Sharing across dataflows

Arrangements have the additional appealing property that they can be shared not only within a dataflow, but across dataflows.

Imagine we want to build and maintain a relatively large and continually changing collection. But we want to do this in a way that allows an arbitrary number of subsequent queries to access the collection at almost no additional cost.
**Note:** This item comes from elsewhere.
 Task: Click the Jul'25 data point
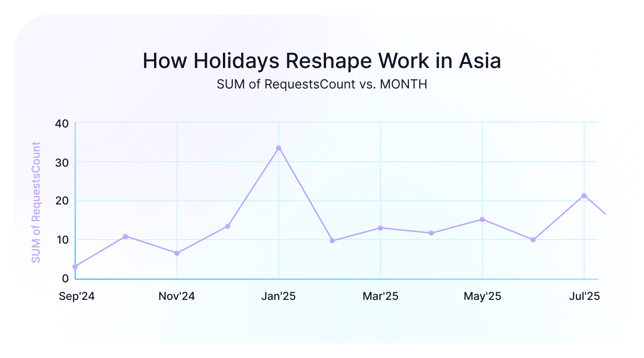coord(583,195)
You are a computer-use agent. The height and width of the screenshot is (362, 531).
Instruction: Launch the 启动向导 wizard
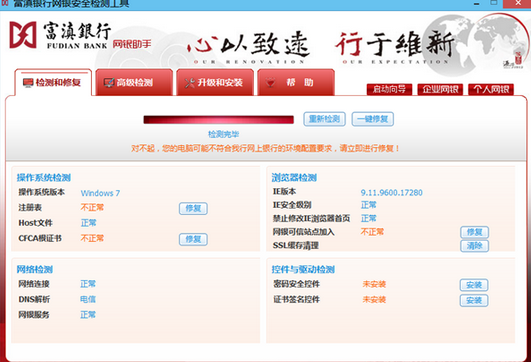[x=389, y=89]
The following example demonstrates going from an interactive input session (input) to an arrangement (trace) returned from the dataflow and available for use by others.

extern crate timely;
extern crate differential_dataflow;

use differential_dataflow::operators::JoinCore;
use differential_dataflow::operators::arrange::ArrangeByKey;

fn main() {

    // define a new timely dataflow computation.
    timely::execute_from_args(::std::env::args(), move |worker| {

        let mut knows = differential_dataflow::input::InputSession::new();

        // Input and arrange a dynamic collection.
        let mut trace = worker.dataflow(|scope| {

            let knows = knows.to_collection(scope);
            let knows = knows.arrange_by_key();

            // Return the `.trace` field of the arrangement`.
            knows.trace

        });

        // to help with type inference ...
        knows.update_at((0,0), 0usize, 1isize);
    });
}

This example arranges the knows collection as before, but rather than use the arrangement it returns the .trace field of the arrangement. We can use this field to re-introduce the arrangement into other dataflows.
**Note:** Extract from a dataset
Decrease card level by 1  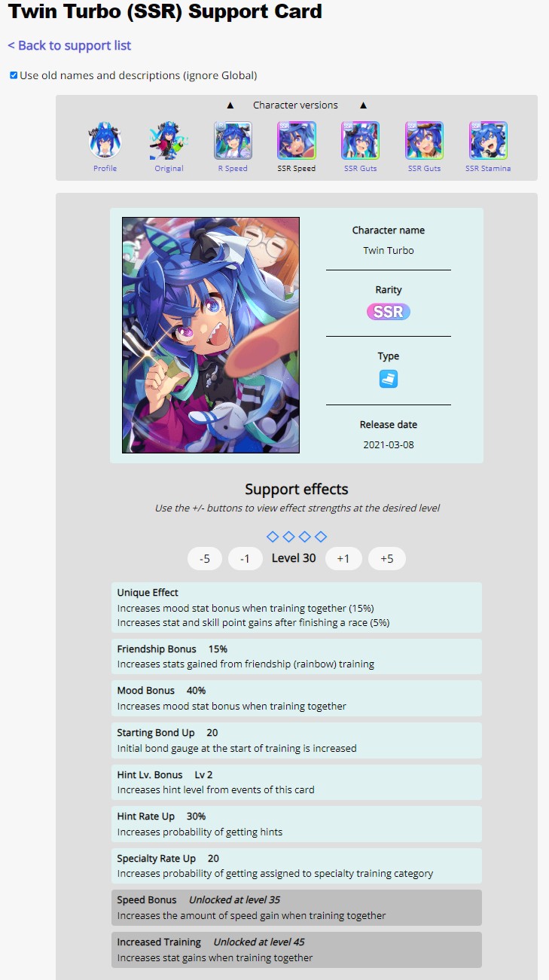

For example, let's imagine we want to construct many new dataflows each of which create a query set, which they then use to read out part of the knows collection.

    for round in 1 .. 1_000 {

        worker.dataflow(|scope| {

            // Round-specific query set.
            let query =
            (round .. round + 3)
                .to_stream(scope)
                .map(move |x| (x, round, 1))
                .as_collection();

            // Import arrangement, extract keys from `query`.
            trace
                .import(scope)
                .semijoin(&query)
                .consolidate()
                .inspect(move |x| println!("{:?}\t{:?}", timer.elapsed(), x))
                .probe_with(&mut probe);

        });

        // Change the collection a bit.
        input.remove((round, round));
        input.advance_to(round + 1);
        input.flush();

        // Run until all computations are current.
        while probe.less_than(input.time()) {
            worker.step();
        }

    }

The crucial line above is the line

            trace
                .import(scope)

which takes the trace and brings it in to the dataflow as an arrangement. It is now ready to be used in operations like semijoin that can exploit pre-arranged data.

Where in other stream processing systems such a computation might maintain one thousand independent indices each containing independent (but identical) copies of knows, here we are able to support all of these uses with a single arrangement.

Great responsibility

When we extract a trace from an arrangement, we acquire the ability to replay the arrangement in any new scope. With that great power comes great responsibility. As long as we simply hold the trace, we prevent the system from compacting and efficiently managing its representation.

A TraceHandle (the type of trace) has two important methods. Their names are not great, and subject to change in the future. Their idioms may also change as more information flows in about users and use cases.

  1. set_logical_compaction(frontier). This method informs trace that it will no longer be called upon to handle queries for times not in advance of frontier, a set of timestamps. This gives the arrangement permission to coalesce otherwise indistinguishable timestamps, which it will start to do once all handles have advanced.

  2. set_physical_compaction(frontier). This method unblocks the merging of physical batches. It is very rare that a user wants to do anything with this other than call trace.set_physical_compaction(&[]), which unblocks all merging. Certain operators, namely join, do need to carefully manipulate this method.